Working as a bridge between product engineering and sales, our team managed product roadmaps, release and end of line of products or specific components (RAM upgrades, processors, HDD), ready-for-sale releases and instructions to sales teams. We were the operation team for Brazil and South America.
Lines of products covered: Latitude, Vostro, Optiplex, Dimension, XPS (Small & Medium Business, Prosumer)
Joining a multi-country team, I had the opportunity to increase my scope of work besides South America: to Central America, Mexico and United States. There, we were responsible for ensuring proper UX at the Dell Online Store.

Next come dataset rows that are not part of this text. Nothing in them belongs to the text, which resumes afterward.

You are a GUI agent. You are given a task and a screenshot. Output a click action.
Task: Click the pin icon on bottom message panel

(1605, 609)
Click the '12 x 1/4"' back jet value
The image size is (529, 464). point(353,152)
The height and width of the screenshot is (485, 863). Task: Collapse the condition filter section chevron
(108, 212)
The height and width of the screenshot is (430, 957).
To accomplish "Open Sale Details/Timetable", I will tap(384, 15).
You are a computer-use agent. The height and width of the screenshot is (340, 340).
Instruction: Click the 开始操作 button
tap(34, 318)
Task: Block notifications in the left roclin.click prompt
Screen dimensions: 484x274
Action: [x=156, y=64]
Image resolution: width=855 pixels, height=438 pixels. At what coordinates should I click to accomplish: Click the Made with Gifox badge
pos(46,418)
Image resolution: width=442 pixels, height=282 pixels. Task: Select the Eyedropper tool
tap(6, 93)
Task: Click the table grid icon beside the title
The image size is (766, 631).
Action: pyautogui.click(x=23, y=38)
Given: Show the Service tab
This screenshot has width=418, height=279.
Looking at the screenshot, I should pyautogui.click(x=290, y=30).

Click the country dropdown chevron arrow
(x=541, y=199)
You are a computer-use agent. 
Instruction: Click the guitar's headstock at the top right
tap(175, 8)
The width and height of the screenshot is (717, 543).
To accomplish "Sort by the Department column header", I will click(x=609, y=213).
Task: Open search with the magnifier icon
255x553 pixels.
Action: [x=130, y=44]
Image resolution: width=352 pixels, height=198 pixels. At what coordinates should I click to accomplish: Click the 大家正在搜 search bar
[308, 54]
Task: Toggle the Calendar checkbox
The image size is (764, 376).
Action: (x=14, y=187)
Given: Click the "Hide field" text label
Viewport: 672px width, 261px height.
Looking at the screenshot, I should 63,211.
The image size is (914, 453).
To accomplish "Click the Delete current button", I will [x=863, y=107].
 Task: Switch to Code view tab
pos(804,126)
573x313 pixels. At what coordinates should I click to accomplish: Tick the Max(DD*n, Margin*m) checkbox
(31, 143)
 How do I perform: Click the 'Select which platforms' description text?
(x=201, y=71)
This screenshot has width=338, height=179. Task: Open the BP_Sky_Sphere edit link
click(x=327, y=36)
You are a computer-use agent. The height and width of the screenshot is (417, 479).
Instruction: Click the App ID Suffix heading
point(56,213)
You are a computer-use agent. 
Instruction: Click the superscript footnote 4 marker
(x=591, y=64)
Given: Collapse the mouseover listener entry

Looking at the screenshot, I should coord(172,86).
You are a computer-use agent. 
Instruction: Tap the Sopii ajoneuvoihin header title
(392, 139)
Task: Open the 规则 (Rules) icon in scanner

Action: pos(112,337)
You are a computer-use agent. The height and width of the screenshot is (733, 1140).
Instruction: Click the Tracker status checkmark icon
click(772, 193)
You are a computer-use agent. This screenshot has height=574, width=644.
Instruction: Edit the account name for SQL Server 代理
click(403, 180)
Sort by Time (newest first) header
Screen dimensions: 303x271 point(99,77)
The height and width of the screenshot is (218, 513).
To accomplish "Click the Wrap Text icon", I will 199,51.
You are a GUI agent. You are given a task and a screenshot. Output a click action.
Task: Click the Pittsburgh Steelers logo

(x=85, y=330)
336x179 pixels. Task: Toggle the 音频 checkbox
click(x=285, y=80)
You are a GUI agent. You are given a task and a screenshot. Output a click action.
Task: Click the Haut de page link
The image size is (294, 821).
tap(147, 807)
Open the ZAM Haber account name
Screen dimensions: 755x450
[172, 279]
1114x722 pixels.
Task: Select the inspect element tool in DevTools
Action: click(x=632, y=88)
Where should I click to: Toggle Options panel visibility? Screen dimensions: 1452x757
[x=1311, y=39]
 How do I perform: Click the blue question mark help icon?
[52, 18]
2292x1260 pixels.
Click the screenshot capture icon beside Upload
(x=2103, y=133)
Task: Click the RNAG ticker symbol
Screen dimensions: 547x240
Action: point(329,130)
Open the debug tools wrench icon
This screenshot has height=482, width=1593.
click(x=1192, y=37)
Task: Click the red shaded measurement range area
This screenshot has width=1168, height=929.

Our day-to-day work was to cross-check content management with metrics, test and validate new strategies for increasing conversion.
I actively participated in the slow and steady migration from focusing on user custom configurations to pre-set configs. Those were the early days of web responsive design as well, with the iPhone and then newcomer iPad rapidly increasing their user base.
Lines of products covered: Inspiron, XPS, Netbooks (Consumer, Prosumer)
During the last years that I worked there, my team migrated into and I started quite a few projects blending website bugs with user data.
Later, I joined a global task-force project for the transition phase of a POS/Sales internal software, that teams also used as a wiki and CRM, named USP (Unified Sales Platform).
I was the point of contact for South and Central America and their respective product lines, on this project, which lasted for nearly 8 months.